Show all lines below holding the string "Shallow".
┌──
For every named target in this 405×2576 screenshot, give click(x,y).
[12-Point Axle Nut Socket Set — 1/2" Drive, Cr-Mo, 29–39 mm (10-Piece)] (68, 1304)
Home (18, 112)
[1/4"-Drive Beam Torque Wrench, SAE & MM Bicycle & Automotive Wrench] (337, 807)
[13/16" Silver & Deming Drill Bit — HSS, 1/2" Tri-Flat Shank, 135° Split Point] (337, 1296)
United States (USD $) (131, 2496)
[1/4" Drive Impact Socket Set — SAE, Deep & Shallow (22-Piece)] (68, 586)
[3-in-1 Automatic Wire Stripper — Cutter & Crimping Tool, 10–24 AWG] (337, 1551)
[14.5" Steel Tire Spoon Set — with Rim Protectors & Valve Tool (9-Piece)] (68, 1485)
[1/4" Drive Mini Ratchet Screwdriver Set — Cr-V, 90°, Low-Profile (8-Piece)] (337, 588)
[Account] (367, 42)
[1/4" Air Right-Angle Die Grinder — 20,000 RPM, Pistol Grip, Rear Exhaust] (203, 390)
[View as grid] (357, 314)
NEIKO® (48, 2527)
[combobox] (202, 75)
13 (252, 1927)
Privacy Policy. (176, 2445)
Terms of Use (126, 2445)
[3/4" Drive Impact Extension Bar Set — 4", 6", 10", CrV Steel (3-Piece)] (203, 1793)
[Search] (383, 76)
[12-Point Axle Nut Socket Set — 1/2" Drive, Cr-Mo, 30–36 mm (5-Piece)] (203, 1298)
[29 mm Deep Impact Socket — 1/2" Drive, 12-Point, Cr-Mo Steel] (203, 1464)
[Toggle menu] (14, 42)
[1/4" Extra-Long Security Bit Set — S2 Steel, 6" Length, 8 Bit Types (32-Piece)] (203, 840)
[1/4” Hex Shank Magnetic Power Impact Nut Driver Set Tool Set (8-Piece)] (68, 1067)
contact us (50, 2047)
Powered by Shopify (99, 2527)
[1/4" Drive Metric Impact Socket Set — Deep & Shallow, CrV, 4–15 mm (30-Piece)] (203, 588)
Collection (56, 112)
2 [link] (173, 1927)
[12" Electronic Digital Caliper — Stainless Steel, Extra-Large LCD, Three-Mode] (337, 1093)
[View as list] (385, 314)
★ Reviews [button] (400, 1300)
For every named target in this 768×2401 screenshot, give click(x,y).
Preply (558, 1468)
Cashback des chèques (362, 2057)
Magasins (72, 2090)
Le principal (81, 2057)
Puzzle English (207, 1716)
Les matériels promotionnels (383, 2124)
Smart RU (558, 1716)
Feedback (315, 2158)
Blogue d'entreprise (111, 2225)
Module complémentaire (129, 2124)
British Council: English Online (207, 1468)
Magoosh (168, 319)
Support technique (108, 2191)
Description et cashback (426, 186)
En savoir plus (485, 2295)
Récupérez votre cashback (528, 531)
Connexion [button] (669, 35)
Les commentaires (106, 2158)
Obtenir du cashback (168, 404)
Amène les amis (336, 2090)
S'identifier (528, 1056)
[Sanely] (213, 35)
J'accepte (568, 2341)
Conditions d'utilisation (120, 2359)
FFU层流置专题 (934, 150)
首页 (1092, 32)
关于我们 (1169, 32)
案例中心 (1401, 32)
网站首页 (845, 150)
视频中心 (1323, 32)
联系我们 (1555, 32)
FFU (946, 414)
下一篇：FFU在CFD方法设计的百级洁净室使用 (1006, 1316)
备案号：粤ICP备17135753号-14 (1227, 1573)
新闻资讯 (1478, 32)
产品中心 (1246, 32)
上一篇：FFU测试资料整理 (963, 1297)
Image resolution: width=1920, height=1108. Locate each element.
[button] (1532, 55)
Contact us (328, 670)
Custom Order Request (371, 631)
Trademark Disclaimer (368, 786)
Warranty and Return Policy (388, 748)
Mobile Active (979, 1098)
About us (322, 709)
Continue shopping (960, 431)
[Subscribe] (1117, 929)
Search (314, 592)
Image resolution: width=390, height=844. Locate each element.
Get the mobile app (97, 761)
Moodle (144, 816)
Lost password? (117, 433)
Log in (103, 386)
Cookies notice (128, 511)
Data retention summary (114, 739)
└──
REPLY:
[1/4" Drive Impact Socket Set — SAE, Deep & Shallow (22-Piece)] (68, 586)
[1/4" Drive Metric Impact Socket Set — Deep & Shallow, CrV, 4–15 mm (30-Piece)] (203, 588)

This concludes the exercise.